So I am so much happier than I have been...........and really am glad to be alive again.  I wish there was a way to convey how relieved and actually "good" I feel compared to where I have been.  I realize that this likely comes off as morose and depressed, but label it as you might, it is how I am now.  

My immediate present is fine.  My internal monologue is still about woundedness, shame, and fear.

I am genuinely thrilled to see swan so happy.  I think t is still recovering (if there is such a thing as recovery for what was such a loss for her) from her mom's death, but she is better daily.  My joy in them and for them is very real.  I really am better and am sorry if my still struggling is a source of disappointment, that I am not as joyous in the present as others.

Tom

8/28/2012

HI!

OK.....so I am the family member who needs "Blogging for Dummies". Back when we closed out Compuserve accounts and decided to run for free on the Internets, I found other things to do in place of accepting Swan's invite to join....and in putting that off, I became unable to blog or comment. Now our Swan has me fixed and I am back.....much to your dismay, I am sure. I probably will never be as prolific as Swan or even Tom, but I can at least pop in occasionally now.

You have all read about Tom's knee recovery and the fact that it is still a work in progress. And we did get a rushed trip to Denver this summer. We all did the Soul Retrieval and were slightly stunned at each of our outcomes. And followed that up with a Shaman class that pretty much killed me for the rest of the summer. Conference room chairs for 8 hours a day, 2 days in a row, after 20 plus hours each way in a car to and from Denver has my back a mess. Swan and I are doing the "Dr. Back Cracker" thing now, trying to get a handle on migraines. Not so sure that is working for me, since I had the Mother of all migraines yesterday that kept me low and home all day. Today is that "I hurt like hell, but at least the migraine is gone" day. Might be an early night is in my near future.

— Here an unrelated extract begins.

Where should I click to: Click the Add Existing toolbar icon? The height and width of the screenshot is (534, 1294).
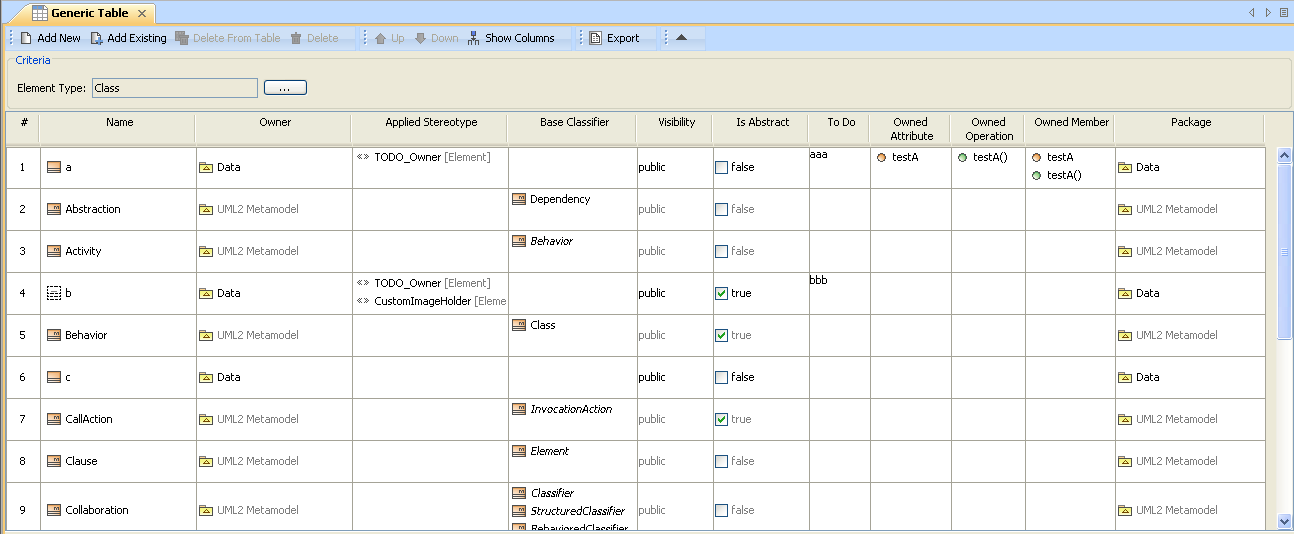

This part of the household is fine. We had a visit from my favorite niece this past weekend and her guy. We tried to kill him with Sugar-Free Syrup on Saturday morning. For those of you unfamiliar with Maltitol, I will just say, their next visit I will have some real syrup for him so he is not stuck in the potty and miserable. Swan's French Toast is wonderful and he was very taken with it. We never thought about the fact that he was not familiar with Maltitol, I felt guilty as hell all weekend. Personally, I prefer sugar-free powdered sugar with butter on my thick cut, multigrain French Toast but there are some people who have the syrup calling.

Well, old fur-ball is calling for his daily "lap time". Pranzer is now over 15 and carries his cat schedule with him at all times. If I do not behave as any well brought up catified person should, I am pushed around until I submit.

Later All!  T
                                                                   

8/27/2012

Spiritual ABC's -- The Letter A

In November, 2005, I shared a piece taken from one of my favorite books, Spiritual Literacy -- Reading the Spiritual in Everyday Life, by Frederick and Mary Ann Brussat.  In that post, I offered their list of "spiritual ABC's" with no comment at all.  Now, however, I find myself walking a renewed spiritual path of my own, and so I am inclined to work my way through those ABC's one letter at a time.  I don't know, yet, if I'll find much to say about all of these, but I am content to let the words come as they may.  I understand this may not be "it" for everyone, so feel free to go find something more interesting and exciting.  My feelings won't be hurt much...

A
Attention
Pay attention.  Stay awake and totally alert.  See with receptive eyes and see a world of ceaseless wonders.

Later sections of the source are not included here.